Se répandant mondialement à la vitesse de l’avion de ligne, l’épidémie a plutôt accentué les aigreurs et l’esprit de compétition entre grandes capitales, qu’on en juge par les échanges peu aimables entre Pékin et Washington. S’agissant de la France, l’espace occupé par la dissuasion dans notre stratégie ne doit pas occulter le besoin d’agréger à notre concept de défense d’autres menaces, spécialement celles qualifiées de sub-stratégiques. La dimension stratégique de la dissuasion pourrait en outre inspirer une méthode lorsqu’il s’agira de tirer les leçons de la crise et de déployer les correctifs nécessaires. Il en est de même de la notion de souveraineté qui a motivé le concept français de défense.

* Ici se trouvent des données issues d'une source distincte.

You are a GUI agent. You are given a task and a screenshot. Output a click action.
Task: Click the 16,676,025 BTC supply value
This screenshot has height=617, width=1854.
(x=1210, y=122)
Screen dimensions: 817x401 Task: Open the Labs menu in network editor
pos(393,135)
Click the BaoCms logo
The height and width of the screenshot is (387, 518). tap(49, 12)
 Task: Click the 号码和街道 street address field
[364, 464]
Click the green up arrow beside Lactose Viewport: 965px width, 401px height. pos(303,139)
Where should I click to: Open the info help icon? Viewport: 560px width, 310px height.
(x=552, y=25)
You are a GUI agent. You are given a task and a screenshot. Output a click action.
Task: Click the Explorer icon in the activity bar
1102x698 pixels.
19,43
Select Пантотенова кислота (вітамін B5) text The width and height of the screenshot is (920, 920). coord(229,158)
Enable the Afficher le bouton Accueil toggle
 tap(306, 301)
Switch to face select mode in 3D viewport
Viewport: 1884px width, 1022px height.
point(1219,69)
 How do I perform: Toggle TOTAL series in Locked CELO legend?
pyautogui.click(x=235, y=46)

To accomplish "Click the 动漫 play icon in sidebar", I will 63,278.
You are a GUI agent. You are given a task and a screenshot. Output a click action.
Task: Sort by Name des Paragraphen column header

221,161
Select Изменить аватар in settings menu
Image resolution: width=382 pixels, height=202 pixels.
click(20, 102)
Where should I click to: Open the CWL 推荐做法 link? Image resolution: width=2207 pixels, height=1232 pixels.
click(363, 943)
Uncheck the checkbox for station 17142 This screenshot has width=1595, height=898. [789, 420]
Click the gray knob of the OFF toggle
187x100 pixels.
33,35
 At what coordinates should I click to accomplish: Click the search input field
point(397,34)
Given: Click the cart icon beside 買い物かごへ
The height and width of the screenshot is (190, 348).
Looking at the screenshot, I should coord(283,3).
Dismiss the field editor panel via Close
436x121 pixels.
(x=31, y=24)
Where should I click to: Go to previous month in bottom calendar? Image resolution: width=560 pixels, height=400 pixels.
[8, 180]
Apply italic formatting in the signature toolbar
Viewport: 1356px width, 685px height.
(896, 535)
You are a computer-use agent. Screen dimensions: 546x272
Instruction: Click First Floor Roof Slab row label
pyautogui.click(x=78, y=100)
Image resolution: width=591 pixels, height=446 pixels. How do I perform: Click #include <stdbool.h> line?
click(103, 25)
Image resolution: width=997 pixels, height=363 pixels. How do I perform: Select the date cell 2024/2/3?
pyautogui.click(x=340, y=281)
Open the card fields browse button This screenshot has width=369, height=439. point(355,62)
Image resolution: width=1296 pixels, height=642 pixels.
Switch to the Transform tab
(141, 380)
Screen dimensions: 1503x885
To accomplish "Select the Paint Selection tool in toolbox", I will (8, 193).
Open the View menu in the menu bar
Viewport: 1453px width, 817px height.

Pendant le Covid, la course aux armements continue

Le Covid a, de fait, amplifié les incertitudes. Revenons sur le caractère spécial de l’atome militaire. Au premier chef, la posture de dissuasion s’inscrit dans le temps long d’une stratégie de défense. La dissuasion est une posture qui prévoit un geste réflexe de riposte ce qui suppose des moyens immédiatement disponibles. Si l’on compare la défense et la politique de santé, on remarque que le principe de suffisance essentiel à la dissuasion s’applique peu en matière de santé publique. Elle ne saurait être remise en cause dans sa vocation par un accident sanitaire, aussi grave soit-il. Alors que ses effets sont visiblement meurtriers, l’épidémie a tous les traits du conjoncturel, y compris dans l’hypothèse de répliques.

Ceci posé, vecteurs nucléaires, satellites, systèmes anti-missiles et défense cyber ont maintenu leur mission et leur trajectoire de modernisation. Durant la crise, aucun signe d’affaissement des postures de défense n’a été observé alors qu’elle survient à un niveau record de dépenses militaires. Selon le SIPRI de Stockholm, le monde a consacré l’an dernier 1 917 milliards de dollars à ses armées. La tendance est à la hausse depuis 2010. Huit pays concentrent 70% du budget militaire mondial : États-Unis, Chine, Inde, Russie, Arabie Saoudite, France, Allemagne, Royaume-Uni (donc, sans surprise, les cinq puissances nucléaires reconnues par l’ONU). L’épidémie est loin donc d’avoir favorisé une trêve le long de l’arc des guerres entre la bande sahélo-saharienne et la mer de Chine du sud, en passant par l’Ukraine et le Levant. Les intérêts des États nucléaires sont si imbriqués dans ces régions qu’on imagine mal ces capitales atomiques renoncer à leurs arsenaux. Le Covid n’a rien changé non plus à la posture de défense d’Israël ou de la Corée du Sud, deux États qui ont démontré à l’occasion une exceptionnelle faculté à contenir l’épidémie.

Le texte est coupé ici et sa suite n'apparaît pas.